• **PERINTAH 1**:
Jawablah pertanyaan berikut berdasarkan teks bacaan mengenai imigran ilegal di perairan Aceh.
(a) Di kota mana Ketua SaKA, Miswar, menyampaikan pernyataannya?
(b) Menurut sumber SaKA, berapa persen imigran yang benar-benar beretnis Rohingya?
(c) Di kota mana para imigran ditempatkan di sebuah kamp sebelum diberangkatkan?

• **TEKS BACAAN**:

Yayasan Supremasi Keadilan Aceh (SaKA) mendesak Kepolisian Daerah (Polda) Aceh untuk segera mengungkap konspirasi tekong antar negara yang diduga kuat berada di balik terdamparnya imigran ilegal di perairan Aceh.

“Imigran ilegal kembali ditemukan di perairan Labuhan Haji, Aceh Selatan. Sebelumnya, kapal mereka tenggelam di perairan Aceh Barat, menewaskan banyak orang. Ini sangat berbahaya jika dibiarkan, Polda harus segera mengungkap dalangnya,” kata Ketua SaKA, Miswar di Blangpidie, Sabtu.

Miswar mengungkapkan bahwa investigasi SaKA menunjukkan mayoritas imigran yang terdampar di perairan Aceh bukanlah etnis Rohingya, melainkan warga Bangladesh dan India yang menyamar.

“Sumber yang pernah bekerja dengan seorang tekong di Malaysia mengatakan kepada kami bahwa hanya sekitar 5 persen yang benar-benar etnis Rohingya. Selebihnya adalah warga Bangladesh dan India,” ujarnya.

Baca juga: Kapal etnis Rohingya terombang-ambing di Perairan Aceh Selatan

Para imigran ini mendaftarkan diri kepada tekong di negara asal mereka dengan membayar harga mahal untuk pergi ke Malaysia secara ilegal. Sebelum diberangkatkan, mereka ditempatkan di sebuah kamp di Kalkuta, India.

Tekong dari India dan Bangladesh kemudian bekerja sama dengan tekong di Aceh untuk mengatur perjalanan mereka, memanfaatkan jaringan penyelundupan manusia yang terorganisir dengan baik, melibatkan tekong di Malaysia.

Rantai perjalanan imigran

Menurut sumber tersebut, tekong di Malaysia bertugas menampung imigran yang baru tiba dan mencarikan pekerjaan bagi mereka. Setelah perjanjian kerja dan jumlah gaji ditentukan, imigran dari India dan Bangladesh dinaikkan ke kapal tangkap lalu berlayar menuju perairan Aceh melalui Teluk Benggala.

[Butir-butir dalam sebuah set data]

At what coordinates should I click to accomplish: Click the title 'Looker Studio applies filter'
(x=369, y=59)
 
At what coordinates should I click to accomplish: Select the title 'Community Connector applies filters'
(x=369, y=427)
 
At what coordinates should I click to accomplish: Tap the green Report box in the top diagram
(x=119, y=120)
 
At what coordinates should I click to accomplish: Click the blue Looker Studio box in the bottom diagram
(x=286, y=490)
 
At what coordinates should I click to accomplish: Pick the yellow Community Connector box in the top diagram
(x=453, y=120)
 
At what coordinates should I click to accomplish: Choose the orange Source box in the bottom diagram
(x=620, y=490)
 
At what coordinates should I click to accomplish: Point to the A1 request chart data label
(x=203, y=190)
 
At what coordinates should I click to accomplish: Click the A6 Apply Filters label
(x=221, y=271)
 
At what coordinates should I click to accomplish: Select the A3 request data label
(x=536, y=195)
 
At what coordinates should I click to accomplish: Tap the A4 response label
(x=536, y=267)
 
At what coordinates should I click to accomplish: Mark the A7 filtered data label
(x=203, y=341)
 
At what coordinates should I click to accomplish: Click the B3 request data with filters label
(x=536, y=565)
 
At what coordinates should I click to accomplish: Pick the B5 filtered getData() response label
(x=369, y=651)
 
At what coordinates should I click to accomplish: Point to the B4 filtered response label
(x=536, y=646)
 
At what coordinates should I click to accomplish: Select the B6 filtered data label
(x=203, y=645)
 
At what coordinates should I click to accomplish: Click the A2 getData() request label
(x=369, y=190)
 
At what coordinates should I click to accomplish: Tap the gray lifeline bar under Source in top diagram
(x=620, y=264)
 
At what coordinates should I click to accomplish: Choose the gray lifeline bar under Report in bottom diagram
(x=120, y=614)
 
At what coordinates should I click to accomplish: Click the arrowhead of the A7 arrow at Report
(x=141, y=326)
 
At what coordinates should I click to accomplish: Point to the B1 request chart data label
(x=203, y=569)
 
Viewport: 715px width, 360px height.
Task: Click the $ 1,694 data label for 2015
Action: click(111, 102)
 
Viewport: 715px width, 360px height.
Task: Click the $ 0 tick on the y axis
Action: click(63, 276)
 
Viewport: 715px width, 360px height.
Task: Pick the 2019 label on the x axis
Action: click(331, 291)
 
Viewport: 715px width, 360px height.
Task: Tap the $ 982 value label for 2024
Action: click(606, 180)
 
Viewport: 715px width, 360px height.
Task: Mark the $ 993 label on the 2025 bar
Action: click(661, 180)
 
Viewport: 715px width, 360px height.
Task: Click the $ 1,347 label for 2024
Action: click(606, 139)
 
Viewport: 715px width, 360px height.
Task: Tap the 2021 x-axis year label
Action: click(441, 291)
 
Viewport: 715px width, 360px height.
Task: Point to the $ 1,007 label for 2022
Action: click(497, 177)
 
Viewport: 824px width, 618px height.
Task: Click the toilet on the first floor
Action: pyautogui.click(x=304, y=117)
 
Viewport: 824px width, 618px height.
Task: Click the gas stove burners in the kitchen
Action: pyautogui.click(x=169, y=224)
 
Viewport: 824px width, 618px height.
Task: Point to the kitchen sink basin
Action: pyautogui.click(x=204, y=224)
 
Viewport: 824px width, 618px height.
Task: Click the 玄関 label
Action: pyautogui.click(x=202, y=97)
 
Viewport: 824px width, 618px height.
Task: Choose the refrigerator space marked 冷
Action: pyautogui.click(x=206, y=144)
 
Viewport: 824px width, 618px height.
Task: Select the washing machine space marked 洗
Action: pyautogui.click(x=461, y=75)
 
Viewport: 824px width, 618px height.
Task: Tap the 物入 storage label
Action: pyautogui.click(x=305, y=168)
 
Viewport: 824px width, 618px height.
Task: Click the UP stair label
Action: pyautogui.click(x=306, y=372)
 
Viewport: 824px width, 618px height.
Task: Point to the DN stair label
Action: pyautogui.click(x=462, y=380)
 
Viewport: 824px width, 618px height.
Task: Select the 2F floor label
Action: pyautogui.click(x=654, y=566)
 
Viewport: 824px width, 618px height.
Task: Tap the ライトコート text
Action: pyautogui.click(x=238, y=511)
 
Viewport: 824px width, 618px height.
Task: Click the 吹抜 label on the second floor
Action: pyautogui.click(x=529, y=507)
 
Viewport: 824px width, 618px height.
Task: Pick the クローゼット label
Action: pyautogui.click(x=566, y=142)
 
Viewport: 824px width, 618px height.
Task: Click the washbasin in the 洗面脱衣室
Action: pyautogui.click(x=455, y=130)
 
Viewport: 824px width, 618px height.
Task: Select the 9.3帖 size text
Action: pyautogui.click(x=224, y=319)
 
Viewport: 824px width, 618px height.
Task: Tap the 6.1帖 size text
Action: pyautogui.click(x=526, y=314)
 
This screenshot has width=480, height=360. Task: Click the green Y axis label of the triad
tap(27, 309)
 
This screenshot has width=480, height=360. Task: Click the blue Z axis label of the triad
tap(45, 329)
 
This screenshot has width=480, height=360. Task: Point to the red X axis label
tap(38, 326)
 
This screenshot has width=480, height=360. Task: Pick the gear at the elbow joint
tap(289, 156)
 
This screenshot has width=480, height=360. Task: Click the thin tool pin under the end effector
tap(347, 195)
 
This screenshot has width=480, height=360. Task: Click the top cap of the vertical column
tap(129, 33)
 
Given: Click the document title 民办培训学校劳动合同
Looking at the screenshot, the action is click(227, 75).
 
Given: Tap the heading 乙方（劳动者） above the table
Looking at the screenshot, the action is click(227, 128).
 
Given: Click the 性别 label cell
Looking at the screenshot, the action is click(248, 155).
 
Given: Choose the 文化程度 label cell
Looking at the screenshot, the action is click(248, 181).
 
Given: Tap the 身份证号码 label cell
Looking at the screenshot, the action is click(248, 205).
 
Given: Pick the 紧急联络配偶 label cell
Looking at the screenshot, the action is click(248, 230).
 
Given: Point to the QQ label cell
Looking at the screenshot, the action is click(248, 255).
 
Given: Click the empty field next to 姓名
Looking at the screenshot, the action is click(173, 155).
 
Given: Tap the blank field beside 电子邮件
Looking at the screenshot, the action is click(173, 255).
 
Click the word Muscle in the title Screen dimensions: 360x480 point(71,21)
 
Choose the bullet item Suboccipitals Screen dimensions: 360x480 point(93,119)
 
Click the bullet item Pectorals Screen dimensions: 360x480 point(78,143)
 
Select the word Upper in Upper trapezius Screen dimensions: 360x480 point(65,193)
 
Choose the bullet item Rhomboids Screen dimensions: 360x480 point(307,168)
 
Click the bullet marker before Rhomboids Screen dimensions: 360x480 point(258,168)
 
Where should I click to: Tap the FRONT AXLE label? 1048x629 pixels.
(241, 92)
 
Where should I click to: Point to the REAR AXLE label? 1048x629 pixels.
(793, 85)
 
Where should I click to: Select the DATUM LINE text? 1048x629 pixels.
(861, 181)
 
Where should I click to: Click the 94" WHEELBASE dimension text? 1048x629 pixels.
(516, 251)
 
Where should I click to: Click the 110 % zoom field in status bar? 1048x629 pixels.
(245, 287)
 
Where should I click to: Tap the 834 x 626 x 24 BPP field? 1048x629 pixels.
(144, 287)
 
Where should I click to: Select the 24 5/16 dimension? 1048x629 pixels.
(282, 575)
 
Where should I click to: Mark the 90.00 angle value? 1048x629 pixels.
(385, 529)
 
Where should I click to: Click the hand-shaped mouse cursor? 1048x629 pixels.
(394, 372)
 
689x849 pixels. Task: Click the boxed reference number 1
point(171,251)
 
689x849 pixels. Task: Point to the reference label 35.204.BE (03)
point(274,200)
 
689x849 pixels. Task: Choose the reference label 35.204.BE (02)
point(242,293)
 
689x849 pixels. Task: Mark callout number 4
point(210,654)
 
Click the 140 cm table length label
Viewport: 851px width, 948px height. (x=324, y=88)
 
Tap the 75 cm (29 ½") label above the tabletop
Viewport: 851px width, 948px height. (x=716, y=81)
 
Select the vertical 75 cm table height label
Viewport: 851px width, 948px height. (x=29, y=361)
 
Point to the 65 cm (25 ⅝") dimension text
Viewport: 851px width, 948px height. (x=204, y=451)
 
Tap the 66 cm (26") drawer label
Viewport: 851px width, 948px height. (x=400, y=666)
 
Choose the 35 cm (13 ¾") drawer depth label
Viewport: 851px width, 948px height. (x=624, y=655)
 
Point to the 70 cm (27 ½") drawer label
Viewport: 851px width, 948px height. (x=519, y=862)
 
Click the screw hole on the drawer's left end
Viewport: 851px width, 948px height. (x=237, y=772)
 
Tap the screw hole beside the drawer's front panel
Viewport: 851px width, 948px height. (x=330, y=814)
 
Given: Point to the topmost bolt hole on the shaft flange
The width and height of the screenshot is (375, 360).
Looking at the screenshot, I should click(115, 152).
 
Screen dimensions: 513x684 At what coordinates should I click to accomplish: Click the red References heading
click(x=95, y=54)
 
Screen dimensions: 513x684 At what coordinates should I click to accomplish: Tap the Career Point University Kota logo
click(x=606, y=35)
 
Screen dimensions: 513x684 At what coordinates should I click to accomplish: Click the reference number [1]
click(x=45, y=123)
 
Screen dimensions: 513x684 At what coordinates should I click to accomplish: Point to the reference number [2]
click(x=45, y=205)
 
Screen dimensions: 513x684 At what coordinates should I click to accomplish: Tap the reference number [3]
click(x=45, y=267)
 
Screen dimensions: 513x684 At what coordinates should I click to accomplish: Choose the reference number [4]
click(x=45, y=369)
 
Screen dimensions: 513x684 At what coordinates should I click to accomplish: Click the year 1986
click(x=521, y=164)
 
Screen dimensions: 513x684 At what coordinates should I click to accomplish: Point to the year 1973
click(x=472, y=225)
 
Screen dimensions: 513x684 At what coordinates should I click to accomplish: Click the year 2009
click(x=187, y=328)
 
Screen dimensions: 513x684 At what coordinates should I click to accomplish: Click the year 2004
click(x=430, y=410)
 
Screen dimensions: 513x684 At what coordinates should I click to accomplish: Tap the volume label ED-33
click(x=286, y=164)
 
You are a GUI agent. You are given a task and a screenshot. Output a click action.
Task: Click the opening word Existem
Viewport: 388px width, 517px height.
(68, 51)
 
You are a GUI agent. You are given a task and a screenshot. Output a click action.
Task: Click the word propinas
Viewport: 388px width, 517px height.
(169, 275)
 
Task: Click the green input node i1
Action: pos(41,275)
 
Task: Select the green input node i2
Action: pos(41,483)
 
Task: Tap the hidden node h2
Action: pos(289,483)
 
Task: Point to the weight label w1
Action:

• **PERINTAH 2**: Cetak ulang tanpa perubahan hanya bagian daftar yang dimulai dari baris pertama daftar dan berakhir pada baris yang memuat "(x=119, y=120)", dengan kedua batas tersebut ikut disertakan.

• **JAWABAN TERTULIS 1**:
(a) Blangpidie.
(b) Sekitar 5 persen.
(c) Kalkuta, India.

• **JAWABAN TERTULIS 2**:
At what coordinates should I click to accomplish: Click the title 'Looker Studio applies filter'
(x=369, y=59)
 
At what coordinates should I click to accomplish: Select the title 'Community Connector applies filters'
(x=369, y=427)
 
At what coordinates should I click to accomplish: Tap the green Report box in the top diagram
(x=119, y=120)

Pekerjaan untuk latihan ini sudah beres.